Task instructions — Transcribe the listing that follows exactly, from its first line to its last.

Information provided —

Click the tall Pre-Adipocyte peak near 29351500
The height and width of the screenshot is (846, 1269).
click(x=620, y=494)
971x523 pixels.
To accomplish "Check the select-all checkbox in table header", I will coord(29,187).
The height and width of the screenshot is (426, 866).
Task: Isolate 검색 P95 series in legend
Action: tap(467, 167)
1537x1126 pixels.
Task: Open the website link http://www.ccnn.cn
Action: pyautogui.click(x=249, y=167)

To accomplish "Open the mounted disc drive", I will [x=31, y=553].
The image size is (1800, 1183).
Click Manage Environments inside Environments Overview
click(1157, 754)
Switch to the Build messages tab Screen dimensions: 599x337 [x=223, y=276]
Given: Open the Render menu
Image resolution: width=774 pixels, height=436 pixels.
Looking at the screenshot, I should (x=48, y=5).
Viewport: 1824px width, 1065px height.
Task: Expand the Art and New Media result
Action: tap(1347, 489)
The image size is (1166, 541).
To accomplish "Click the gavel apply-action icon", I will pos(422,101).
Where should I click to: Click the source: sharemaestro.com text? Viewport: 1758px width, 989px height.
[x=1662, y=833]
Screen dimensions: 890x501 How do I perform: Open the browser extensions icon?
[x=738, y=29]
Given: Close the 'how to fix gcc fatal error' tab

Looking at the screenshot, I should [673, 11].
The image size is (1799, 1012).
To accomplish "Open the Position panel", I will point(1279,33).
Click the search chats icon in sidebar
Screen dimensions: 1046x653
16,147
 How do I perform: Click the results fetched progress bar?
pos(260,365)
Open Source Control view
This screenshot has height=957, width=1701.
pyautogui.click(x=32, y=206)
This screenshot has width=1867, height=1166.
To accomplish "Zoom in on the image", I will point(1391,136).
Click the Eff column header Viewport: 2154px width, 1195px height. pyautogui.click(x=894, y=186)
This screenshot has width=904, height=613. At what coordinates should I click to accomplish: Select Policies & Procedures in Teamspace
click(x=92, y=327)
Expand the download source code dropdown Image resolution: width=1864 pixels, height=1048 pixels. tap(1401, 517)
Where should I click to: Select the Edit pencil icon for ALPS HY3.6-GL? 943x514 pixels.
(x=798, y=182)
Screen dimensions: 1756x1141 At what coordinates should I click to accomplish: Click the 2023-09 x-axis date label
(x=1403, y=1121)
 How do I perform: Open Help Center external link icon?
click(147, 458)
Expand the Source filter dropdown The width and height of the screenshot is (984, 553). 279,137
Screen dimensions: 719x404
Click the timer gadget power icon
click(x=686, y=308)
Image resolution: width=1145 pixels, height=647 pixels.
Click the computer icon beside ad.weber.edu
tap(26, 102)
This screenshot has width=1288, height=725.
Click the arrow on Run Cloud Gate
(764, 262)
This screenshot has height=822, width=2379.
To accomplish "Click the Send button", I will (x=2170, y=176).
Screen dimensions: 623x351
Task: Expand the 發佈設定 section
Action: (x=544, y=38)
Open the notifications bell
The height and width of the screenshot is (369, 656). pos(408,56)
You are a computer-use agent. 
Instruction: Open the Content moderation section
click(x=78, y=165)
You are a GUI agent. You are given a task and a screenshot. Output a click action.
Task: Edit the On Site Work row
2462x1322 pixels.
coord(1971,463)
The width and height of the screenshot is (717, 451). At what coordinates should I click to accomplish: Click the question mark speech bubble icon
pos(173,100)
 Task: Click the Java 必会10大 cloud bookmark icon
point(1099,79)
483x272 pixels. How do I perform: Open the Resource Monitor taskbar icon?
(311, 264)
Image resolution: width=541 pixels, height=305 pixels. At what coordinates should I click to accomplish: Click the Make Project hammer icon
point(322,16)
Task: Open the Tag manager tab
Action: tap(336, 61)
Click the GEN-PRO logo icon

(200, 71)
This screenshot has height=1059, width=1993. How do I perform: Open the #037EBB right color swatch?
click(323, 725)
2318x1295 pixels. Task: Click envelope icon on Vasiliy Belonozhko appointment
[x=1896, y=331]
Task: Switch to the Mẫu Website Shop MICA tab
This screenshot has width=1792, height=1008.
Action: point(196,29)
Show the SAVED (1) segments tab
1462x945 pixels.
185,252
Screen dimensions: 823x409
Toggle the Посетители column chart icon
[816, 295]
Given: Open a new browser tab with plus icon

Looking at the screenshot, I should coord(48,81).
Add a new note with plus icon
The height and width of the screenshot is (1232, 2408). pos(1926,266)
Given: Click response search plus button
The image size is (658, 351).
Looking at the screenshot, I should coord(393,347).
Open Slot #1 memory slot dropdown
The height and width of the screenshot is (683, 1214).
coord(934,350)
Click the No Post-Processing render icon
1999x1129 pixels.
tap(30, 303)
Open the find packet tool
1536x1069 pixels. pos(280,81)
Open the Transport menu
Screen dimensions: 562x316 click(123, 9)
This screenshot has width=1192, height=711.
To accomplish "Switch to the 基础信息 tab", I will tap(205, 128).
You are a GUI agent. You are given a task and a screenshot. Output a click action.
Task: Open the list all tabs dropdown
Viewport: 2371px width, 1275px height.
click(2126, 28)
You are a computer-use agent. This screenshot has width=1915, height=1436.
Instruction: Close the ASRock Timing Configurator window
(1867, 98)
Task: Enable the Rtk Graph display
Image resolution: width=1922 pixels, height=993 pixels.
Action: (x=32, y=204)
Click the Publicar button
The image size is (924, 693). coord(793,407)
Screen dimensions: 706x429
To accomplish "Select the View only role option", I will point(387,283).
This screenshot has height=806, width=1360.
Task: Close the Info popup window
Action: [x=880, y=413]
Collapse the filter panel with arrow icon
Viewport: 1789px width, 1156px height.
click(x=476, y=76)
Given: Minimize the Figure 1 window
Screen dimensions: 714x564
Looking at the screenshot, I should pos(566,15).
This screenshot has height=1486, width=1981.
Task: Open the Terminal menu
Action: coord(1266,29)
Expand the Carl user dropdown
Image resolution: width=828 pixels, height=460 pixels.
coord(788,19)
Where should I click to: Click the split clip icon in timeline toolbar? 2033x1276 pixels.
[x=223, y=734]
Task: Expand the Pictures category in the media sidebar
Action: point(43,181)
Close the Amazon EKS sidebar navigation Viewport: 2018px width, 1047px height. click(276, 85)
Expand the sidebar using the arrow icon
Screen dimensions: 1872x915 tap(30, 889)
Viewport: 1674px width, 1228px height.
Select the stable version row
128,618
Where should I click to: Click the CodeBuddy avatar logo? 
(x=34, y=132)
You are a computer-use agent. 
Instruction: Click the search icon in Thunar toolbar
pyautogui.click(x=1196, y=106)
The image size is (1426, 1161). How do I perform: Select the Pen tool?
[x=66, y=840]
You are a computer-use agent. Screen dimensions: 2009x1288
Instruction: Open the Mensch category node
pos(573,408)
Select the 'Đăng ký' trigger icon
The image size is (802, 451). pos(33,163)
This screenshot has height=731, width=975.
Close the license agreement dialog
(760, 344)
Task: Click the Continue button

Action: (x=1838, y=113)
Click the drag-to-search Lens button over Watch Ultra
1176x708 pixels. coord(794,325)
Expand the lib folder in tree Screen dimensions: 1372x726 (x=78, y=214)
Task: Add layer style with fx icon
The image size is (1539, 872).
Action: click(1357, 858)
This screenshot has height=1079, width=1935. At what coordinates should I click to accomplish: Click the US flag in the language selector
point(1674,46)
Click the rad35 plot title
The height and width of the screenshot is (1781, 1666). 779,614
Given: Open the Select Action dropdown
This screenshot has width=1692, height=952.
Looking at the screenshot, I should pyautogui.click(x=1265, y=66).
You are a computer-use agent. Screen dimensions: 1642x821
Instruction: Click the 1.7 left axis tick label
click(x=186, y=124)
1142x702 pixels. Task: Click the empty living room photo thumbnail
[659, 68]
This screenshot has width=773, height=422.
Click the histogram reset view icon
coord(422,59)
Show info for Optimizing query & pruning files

Response area —
Click the tall Pre-Adipocyte peak near 29351500
The height and width of the screenshot is (846, 1269).
click(x=620, y=494)
971x523 pixels.
To accomplish "Check the select-all checkbox in table header", I will coord(29,187).
The height and width of the screenshot is (426, 866).
Task: Isolate 검색 P95 series in legend
Action: tap(467, 167)
1537x1126 pixels.
Task: Open the website link http://www.ccnn.cn
Action: pyautogui.click(x=249, y=167)

To accomplish "Open the mounted disc drive", I will [x=31, y=553].
The image size is (1800, 1183).
Click Manage Environments inside Environments Overview
click(1157, 754)
Switch to the Build messages tab Screen dimensions: 599x337 [x=223, y=276]
Given: Open the Render menu
Image resolution: width=774 pixels, height=436 pixels.
Looking at the screenshot, I should (x=48, y=5).
Viewport: 1824px width, 1065px height.
Task: Expand the Art and New Media result
Action: tap(1347, 489)
The image size is (1166, 541).
To accomplish "Click the gavel apply-action icon", I will pos(422,101).
Where should I click to: Click the source: sharemaestro.com text? Viewport: 1758px width, 989px height.
[x=1662, y=833]
Screen dimensions: 890x501 How do I perform: Open the browser extensions icon?
[x=738, y=29]
Given: Close the 'how to fix gcc fatal error' tab

Looking at the screenshot, I should [673, 11].
The image size is (1799, 1012).
To accomplish "Open the Position panel", I will point(1279,33).
Click the search chats icon in sidebar
Screen dimensions: 1046x653
16,147
 How do I perform: Click the results fetched progress bar?
pos(260,365)
Open Source Control view
This screenshot has height=957, width=1701.
pyautogui.click(x=32, y=206)
This screenshot has width=1867, height=1166.
To accomplish "Zoom in on the image", I will point(1391,136).
Click the Eff column header Viewport: 2154px width, 1195px height. pyautogui.click(x=894, y=186)
This screenshot has width=904, height=613. At what coordinates should I click to accomplish: Select Policies & Procedures in Teamspace
click(x=92, y=327)
Expand the download source code dropdown Image resolution: width=1864 pixels, height=1048 pixels. tap(1401, 517)
Where should I click to: Select the Edit pencil icon for ALPS HY3.6-GL? 943x514 pixels.
(x=798, y=182)
Screen dimensions: 1756x1141 At what coordinates should I click to accomplish: Click the 2023-09 x-axis date label
(x=1403, y=1121)
 How do I perform: Open Help Center external link icon?
click(147, 458)
Expand the Source filter dropdown The width and height of the screenshot is (984, 553). 279,137
Screen dimensions: 719x404
Click the timer gadget power icon
click(x=686, y=308)
Image resolution: width=1145 pixels, height=647 pixels.
Click the computer icon beside ad.weber.edu
tap(26, 102)
This screenshot has width=1288, height=725.
Click the arrow on Run Cloud Gate
(764, 262)
This screenshot has height=822, width=2379.
To accomplish "Click the Send button", I will (x=2170, y=176).
Screen dimensions: 623x351
Task: Expand the 發佈設定 section
Action: (x=544, y=38)
Open the notifications bell
The height and width of the screenshot is (369, 656). pos(408,56)
You are a computer-use agent. 
Instruction: Open the Content moderation section
click(x=78, y=165)
You are a GUI agent. You are given a task and a screenshot. Output a click action.
Task: Edit the On Site Work row
2462x1322 pixels.
coord(1971,463)
The width and height of the screenshot is (717, 451). At what coordinates should I click to accomplish: Click the question mark speech bubble icon
pos(173,100)
 Task: Click the Java 必会10大 cloud bookmark icon
point(1099,79)
483x272 pixels. How do I perform: Open the Resource Monitor taskbar icon?
(311, 264)
Image resolution: width=541 pixels, height=305 pixels. At what coordinates should I click to accomplish: Click the Make Project hammer icon
point(322,16)
Task: Open the Tag manager tab
Action: tap(336, 61)
Click the GEN-PRO logo icon

(200, 71)
This screenshot has height=1059, width=1993. How do I perform: Open the #037EBB right color swatch?
click(323, 725)
2318x1295 pixels. Task: Click envelope icon on Vasiliy Belonozhko appointment
[x=1896, y=331]
Task: Switch to the Mẫu Website Shop MICA tab
This screenshot has width=1792, height=1008.
Action: point(196,29)
Show the SAVED (1) segments tab
1462x945 pixels.
185,252
Screen dimensions: 823x409
Toggle the Посетители column chart icon
[816, 295]
Given: Open a new browser tab with plus icon

Looking at the screenshot, I should coord(48,81).
Add a new note with plus icon
The height and width of the screenshot is (1232, 2408). pos(1926,266)
Given: Click response search plus button
The image size is (658, 351).
Looking at the screenshot, I should coord(393,347).
Open Slot #1 memory slot dropdown
The height and width of the screenshot is (683, 1214).
coord(934,350)
Click the No Post-Processing render icon
1999x1129 pixels.
tap(30, 303)
Open the find packet tool
1536x1069 pixels. pos(280,81)
Open the Transport menu
Screen dimensions: 562x316 click(123, 9)
This screenshot has width=1192, height=711.
To accomplish "Switch to the 基础信息 tab", I will tap(205, 128).
You are a GUI agent. You are given a task and a screenshot. Output a click action.
Task: Open the list all tabs dropdown
Viewport: 2371px width, 1275px height.
click(2126, 28)
You are a computer-use agent. This screenshot has width=1915, height=1436.
Instruction: Close the ASRock Timing Configurator window
(1867, 98)
Task: Enable the Rtk Graph display
Image resolution: width=1922 pixels, height=993 pixels.
Action: (x=32, y=204)
Click the Publicar button
The image size is (924, 693). coord(793,407)
Screen dimensions: 706x429
To accomplish "Select the View only role option", I will point(387,283).
This screenshot has height=806, width=1360.
Task: Close the Info popup window
Action: [x=880, y=413]
Collapse the filter panel with arrow icon
Viewport: 1789px width, 1156px height.
click(x=476, y=76)
Given: Minimize the Figure 1 window
Screen dimensions: 714x564
Looking at the screenshot, I should pos(566,15).
This screenshot has height=1486, width=1981.
Task: Open the Terminal menu
Action: coord(1266,29)
Expand the Carl user dropdown
Image resolution: width=828 pixels, height=460 pixels.
coord(788,19)
Where should I click to: Click the split clip icon in timeline toolbar? 2033x1276 pixels.
[x=223, y=734]
Task: Expand the Pictures category in the media sidebar
Action: point(43,181)
Close the Amazon EKS sidebar navigation Viewport: 2018px width, 1047px height. click(276, 85)
Expand the sidebar using the arrow icon
Screen dimensions: 1872x915 tap(30, 889)
Viewport: 1674px width, 1228px height.
Select the stable version row
128,618
Where should I click to: Click the CodeBuddy avatar logo? 
(x=34, y=132)
You are a computer-use agent. 
Instruction: Click the search icon in Thunar toolbar
pyautogui.click(x=1196, y=106)
The image size is (1426, 1161). How do I perform: Select the Pen tool?
[x=66, y=840]
You are a computer-use agent. Screen dimensions: 2009x1288
Instruction: Open the Mensch category node
pos(573,408)
Select the 'Đăng ký' trigger icon
The image size is (802, 451). pos(33,163)
This screenshot has height=731, width=975.
Close the license agreement dialog
(760, 344)
Task: Click the Continue button

Action: (x=1838, y=113)
Click the drag-to-search Lens button over Watch Ultra
1176x708 pixels. coord(794,325)
Expand the lib folder in tree Screen dimensions: 1372x726 (x=78, y=214)
Task: Add layer style with fx icon
The image size is (1539, 872).
Action: click(1357, 858)
This screenshot has height=1079, width=1935. At what coordinates should I click to accomplish: Click the US flag in the language selector
point(1674,46)
Click the rad35 plot title
The height and width of the screenshot is (1781, 1666). 779,614
Given: Open the Select Action dropdown
This screenshot has width=1692, height=952.
Looking at the screenshot, I should pyautogui.click(x=1265, y=66).
You are a computer-use agent. Screen dimensions: 1642x821
Instruction: Click the 1.7 left axis tick label
click(x=186, y=124)
1142x702 pixels. Task: Click the empty living room photo thumbnail
[659, 68]
This screenshot has width=773, height=422.
Click the histogram reset view icon
coord(422,59)
Show info for Optimizing query & pruning files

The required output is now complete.